%\VignetteEngine{knitr}
%\VignetteIndexEntry{Codelink Legacy}
%\VignetteKeywords{Preprocessing, Codelink}
%\VignetteDepends{codelink}
%\VignetteDepends{knitr}
%\VignettePackage{codelink}

\documentclass{article}
\usepackage[utf8]{inputenc}
\usepackage[english]{babel}
\usepackage{geometry}
\geometry{verbose,tmargin=3cm,bmargin=3cm,lmargin=3cm,rmargin=3cm}

\newcommand{\Robject}[1]{{\texttt{#1}}}
\newcommand{\Rfunction}[1]{{\texttt{#1}}}
\newcommand{\Rpackage}[1]{{\texttt{#1}}}

\begin{document}


<<include=FALSE,cache=FALSE>>=
library(codelink)
library(knitr)
opts_chunk$set(fig.align = 'center', concordance=TRUE)
@

\title{Codelink Legacy: the old Codelink class}
\author{Diego Diez}
\maketitle

\section{Introduction}

Codelink is a platform  for the analysis of gene expression on biological 
samples property of Applied Microarrays, Inc. (previously was GE Healthcare and 
Amersham). The hybridization reagents are still supplied by GE Healthcare.

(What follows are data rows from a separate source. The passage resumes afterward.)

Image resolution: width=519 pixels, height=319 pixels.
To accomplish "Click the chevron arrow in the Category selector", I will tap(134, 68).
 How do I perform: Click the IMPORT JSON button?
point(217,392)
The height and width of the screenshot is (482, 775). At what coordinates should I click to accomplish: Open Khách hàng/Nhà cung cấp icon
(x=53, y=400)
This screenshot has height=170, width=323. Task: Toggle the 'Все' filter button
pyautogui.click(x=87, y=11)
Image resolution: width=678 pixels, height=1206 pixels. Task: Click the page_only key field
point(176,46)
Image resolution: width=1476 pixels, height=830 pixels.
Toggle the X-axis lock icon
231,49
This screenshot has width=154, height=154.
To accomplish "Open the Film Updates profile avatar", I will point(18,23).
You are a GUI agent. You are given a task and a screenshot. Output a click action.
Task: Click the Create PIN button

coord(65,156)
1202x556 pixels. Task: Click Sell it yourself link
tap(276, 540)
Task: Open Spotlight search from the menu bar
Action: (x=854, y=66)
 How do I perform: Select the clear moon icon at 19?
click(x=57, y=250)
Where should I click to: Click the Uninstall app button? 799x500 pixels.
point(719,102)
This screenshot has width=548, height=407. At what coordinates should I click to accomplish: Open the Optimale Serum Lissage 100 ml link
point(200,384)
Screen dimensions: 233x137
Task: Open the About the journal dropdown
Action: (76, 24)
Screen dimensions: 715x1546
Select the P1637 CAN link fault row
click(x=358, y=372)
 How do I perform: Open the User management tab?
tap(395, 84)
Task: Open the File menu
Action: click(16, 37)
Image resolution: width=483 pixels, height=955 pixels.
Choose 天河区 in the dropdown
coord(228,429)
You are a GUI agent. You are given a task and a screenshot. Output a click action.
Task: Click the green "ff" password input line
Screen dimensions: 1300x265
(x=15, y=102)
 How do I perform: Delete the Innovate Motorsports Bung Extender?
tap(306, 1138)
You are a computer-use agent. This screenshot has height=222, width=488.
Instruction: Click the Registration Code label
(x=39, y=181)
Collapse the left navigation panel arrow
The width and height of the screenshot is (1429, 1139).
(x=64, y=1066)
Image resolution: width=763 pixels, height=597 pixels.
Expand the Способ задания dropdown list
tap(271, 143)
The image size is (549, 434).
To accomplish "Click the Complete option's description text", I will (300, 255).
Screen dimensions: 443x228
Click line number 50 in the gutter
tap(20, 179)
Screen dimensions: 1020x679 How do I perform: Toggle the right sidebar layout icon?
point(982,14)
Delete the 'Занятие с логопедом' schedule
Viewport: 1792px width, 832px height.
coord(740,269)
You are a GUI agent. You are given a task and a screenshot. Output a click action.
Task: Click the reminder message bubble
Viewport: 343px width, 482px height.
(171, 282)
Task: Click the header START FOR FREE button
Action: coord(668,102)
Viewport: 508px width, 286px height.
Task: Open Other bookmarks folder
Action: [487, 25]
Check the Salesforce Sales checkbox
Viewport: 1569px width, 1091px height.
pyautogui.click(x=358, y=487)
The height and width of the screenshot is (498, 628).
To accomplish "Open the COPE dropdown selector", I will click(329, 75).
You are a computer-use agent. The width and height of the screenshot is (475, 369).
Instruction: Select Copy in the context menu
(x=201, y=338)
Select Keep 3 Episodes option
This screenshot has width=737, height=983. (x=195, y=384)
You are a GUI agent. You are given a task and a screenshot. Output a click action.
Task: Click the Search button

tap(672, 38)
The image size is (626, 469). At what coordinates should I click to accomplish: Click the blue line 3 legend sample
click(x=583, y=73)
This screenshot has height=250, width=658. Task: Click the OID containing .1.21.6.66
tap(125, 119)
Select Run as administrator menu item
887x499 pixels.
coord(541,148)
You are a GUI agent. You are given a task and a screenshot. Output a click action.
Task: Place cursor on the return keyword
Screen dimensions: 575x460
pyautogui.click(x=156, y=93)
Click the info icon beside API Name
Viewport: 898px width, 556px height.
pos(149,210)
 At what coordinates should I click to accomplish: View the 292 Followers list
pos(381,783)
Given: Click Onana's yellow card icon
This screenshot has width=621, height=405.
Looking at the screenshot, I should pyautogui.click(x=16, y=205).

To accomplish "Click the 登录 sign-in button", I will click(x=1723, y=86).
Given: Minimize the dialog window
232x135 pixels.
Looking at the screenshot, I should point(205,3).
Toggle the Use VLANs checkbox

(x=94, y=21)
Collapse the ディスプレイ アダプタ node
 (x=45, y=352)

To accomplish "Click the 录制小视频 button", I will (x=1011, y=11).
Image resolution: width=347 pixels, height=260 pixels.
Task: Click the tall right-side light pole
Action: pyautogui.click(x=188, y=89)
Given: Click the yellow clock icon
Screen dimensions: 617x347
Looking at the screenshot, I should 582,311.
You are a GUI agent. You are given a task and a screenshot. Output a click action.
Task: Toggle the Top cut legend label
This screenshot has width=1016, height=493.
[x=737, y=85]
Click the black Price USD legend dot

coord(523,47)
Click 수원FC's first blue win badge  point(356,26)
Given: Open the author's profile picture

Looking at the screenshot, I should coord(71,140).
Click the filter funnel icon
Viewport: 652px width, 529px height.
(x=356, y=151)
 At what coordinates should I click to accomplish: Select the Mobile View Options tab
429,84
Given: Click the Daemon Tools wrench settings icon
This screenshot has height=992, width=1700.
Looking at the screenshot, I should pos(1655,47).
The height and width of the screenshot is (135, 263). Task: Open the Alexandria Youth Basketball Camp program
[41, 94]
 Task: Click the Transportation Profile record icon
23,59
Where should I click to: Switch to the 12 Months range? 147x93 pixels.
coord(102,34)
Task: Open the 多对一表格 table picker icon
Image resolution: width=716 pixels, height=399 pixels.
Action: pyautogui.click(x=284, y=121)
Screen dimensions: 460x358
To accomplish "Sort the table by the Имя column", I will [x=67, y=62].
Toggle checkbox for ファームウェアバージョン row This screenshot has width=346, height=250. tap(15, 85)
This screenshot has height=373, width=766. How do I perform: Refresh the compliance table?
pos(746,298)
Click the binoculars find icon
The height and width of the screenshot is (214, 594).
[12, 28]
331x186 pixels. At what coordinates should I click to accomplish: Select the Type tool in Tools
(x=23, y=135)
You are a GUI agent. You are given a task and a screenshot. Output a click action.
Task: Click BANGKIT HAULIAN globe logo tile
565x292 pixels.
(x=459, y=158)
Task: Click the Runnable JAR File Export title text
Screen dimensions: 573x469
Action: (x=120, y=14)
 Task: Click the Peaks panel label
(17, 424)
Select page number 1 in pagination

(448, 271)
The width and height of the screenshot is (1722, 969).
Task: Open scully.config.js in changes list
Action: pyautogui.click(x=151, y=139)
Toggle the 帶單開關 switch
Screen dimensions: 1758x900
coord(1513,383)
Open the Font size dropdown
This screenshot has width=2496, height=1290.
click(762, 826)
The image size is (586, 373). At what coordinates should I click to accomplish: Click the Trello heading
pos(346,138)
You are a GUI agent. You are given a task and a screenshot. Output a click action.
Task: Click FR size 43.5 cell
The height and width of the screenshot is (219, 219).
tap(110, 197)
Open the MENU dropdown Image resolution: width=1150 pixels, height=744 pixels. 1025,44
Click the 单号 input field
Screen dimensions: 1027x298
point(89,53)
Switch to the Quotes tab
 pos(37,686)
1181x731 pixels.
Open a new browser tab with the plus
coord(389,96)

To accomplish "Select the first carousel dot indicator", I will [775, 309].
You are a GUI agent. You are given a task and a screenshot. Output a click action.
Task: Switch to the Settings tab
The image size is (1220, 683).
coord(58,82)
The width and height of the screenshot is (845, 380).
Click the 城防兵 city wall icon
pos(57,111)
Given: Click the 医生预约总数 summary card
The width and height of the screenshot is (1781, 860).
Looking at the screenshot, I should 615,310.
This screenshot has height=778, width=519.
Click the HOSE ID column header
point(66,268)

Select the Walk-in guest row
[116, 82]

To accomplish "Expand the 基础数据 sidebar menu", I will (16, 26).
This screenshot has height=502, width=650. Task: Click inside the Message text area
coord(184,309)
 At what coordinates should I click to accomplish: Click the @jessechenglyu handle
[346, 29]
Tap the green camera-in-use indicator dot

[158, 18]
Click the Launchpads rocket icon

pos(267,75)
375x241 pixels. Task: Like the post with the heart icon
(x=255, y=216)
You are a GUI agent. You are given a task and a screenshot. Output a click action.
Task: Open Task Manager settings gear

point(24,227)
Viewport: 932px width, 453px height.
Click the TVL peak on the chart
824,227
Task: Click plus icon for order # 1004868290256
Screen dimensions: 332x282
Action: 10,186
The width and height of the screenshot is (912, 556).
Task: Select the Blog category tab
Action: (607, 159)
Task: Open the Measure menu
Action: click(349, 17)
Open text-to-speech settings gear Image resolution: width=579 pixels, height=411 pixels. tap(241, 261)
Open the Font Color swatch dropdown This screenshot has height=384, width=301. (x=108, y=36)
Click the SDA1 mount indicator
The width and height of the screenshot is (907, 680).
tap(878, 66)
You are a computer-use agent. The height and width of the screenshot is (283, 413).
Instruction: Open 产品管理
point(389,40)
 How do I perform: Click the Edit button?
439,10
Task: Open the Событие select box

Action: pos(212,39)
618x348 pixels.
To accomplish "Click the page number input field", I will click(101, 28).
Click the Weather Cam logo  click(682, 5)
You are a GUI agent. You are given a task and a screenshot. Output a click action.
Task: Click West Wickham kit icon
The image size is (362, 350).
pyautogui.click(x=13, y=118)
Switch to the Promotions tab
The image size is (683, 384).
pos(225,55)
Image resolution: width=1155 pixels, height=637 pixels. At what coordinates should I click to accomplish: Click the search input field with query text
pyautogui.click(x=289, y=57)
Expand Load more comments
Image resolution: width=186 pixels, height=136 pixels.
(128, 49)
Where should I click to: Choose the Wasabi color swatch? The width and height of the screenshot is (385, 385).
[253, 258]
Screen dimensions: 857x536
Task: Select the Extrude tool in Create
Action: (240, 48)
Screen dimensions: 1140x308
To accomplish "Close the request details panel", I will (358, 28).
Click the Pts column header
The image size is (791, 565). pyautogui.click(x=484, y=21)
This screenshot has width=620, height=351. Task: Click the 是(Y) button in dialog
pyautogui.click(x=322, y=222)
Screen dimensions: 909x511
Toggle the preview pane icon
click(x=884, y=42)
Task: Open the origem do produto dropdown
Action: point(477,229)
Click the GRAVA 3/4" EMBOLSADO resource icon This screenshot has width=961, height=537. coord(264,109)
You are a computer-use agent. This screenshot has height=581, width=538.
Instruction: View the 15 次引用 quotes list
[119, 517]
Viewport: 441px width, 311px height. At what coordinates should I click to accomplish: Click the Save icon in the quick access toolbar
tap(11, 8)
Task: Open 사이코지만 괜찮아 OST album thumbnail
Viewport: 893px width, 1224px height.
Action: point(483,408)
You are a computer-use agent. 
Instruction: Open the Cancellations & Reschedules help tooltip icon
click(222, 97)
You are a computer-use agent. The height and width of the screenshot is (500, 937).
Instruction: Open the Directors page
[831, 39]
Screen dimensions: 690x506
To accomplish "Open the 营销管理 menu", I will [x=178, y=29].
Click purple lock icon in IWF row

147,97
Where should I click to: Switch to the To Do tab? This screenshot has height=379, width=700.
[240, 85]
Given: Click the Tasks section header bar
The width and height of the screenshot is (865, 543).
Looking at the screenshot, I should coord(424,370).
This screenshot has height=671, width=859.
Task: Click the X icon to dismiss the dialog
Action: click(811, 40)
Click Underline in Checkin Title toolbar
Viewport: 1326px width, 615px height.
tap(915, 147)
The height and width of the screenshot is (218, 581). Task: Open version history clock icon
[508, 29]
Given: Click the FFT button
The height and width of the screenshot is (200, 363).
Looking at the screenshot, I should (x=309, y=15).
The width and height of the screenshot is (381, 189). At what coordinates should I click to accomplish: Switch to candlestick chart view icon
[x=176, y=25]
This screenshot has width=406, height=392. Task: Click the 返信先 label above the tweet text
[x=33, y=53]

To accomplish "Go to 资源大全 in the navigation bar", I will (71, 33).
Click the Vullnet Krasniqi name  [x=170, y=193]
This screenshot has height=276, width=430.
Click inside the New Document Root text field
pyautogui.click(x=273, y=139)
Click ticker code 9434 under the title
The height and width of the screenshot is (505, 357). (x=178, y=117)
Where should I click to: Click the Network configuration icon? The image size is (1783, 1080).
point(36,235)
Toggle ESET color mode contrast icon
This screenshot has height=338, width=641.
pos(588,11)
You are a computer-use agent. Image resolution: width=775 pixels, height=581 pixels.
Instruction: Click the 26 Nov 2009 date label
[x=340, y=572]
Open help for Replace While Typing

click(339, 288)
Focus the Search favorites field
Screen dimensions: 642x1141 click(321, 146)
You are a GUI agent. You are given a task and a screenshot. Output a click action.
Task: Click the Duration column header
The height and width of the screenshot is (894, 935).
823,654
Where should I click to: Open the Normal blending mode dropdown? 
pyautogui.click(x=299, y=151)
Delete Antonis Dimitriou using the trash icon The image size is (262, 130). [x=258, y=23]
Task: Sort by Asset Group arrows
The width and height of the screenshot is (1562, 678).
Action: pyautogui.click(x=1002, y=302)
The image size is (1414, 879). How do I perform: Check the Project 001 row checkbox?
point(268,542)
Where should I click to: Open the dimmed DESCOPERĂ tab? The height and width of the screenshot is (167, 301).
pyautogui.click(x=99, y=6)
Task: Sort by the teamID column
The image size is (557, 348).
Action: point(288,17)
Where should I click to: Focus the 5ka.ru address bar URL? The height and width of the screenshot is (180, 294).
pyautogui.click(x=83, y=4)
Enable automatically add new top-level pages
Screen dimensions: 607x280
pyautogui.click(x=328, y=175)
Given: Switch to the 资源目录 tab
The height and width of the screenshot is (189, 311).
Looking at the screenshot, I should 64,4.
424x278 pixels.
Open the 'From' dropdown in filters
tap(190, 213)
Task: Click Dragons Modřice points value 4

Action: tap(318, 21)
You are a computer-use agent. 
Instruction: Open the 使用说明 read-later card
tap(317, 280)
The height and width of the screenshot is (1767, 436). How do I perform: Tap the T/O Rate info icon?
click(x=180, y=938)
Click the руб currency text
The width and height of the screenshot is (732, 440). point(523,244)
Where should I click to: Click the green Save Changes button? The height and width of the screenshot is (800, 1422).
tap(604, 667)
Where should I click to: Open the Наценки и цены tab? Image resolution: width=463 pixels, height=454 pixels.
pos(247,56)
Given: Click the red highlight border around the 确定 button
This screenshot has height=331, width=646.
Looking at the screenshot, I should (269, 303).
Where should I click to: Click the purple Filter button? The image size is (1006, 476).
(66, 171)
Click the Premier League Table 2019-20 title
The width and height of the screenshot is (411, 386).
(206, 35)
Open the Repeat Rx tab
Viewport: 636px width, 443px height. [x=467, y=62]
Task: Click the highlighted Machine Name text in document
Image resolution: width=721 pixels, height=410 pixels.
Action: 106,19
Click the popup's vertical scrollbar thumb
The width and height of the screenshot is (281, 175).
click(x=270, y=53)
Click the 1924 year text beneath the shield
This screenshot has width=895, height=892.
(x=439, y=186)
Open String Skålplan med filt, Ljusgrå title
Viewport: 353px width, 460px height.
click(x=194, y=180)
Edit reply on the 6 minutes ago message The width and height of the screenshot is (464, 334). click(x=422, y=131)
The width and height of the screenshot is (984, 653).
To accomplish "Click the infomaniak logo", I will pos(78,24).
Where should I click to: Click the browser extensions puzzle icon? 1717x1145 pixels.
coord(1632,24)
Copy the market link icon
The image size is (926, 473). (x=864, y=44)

The system uses 30 base long oligonucleotide probes for expression testing.  
There is a proprietary software for reading scanned images, doing spot 
intensity quantization and some diagnostics. The software assigns quality flags 
(see Table~\ref{tab:Flag}) to each spot on the basis of a signal to noise ratio 
(SNR) computation (Eq: \ref{eq:SNR}) and other morphological characteristics as 
irregular shape of the spots, saturation of the signal or manufacturer spots 
removed. By default, the software performs background correction (subtract) 
followed by median normalization. The results can be exported in several 
formats as XML, Excel, plain text, etc. This library allows to read Codelink 
plain text exported data into R \cite{r} for the analysis of gene expression 
with any of the available tools in R+Bioconductor\cite{BIOC}.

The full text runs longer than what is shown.